Bushrangers weren’t the only thing on James and Mary’s agenda that year. The family was under attack from within. By now the two boys had both grown into young men, both with a roving eye, already sowing as many wild oats as they could – which wasn’t many. Opportunities were limited. Men outnumbered women four to one. It was no surprise when it became apparent the lads were both looking close to home – and in the same direction.

The object of their attention was Miss Elizabeth Barnes, another of the transplanted Norfolk Island brats. She was fourteen and not very shy.

Not for her the demure years of early childhood. Lizzie went straight from child to woman with no stops in between. She simply had to enter the room for the boys to become gawky love-sick puppies, barely able to wipe the drool from their chins. They simply couldn’t help themselves.
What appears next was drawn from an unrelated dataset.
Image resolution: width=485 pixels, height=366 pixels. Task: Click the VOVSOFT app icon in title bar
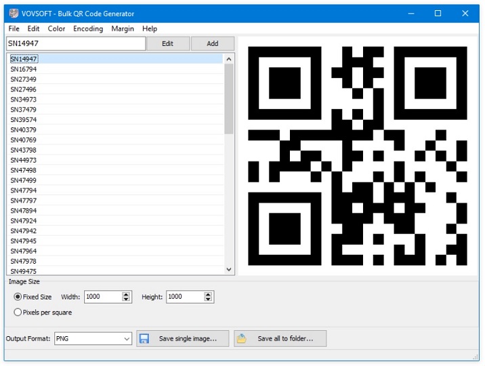(14, 14)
This was no blushing bride-to-be but a fully fledged, blood and bone colonial wench, proud of every inch of her body and absolutely aware of the impact it was having. She exuded an invisible smell that drove those randy lads crazy. They competed in the most pathetic of fashion for her attention, a clandestine ballet of love-sick men played out in a furtive series of encounters; they preened, fought and sighed, all for the love of this vulgar young currency lass, all for the warmth of her smile.

As soon as she came near the house Mary knew there would be trouble. She was only kind to her as a favor to John Barnes, her stepfather. Barnes and the child’s mother, Martha Edwards were living in Macquarie Plains but she had known them both for years. Lizzie moved in on the boys and proceeded to create chaos. She was a most pleasing lass, eager and attentive, even shy when appropriate. Out the back, in the shed, all bets were off. Our Miss Lizzie was a tigress.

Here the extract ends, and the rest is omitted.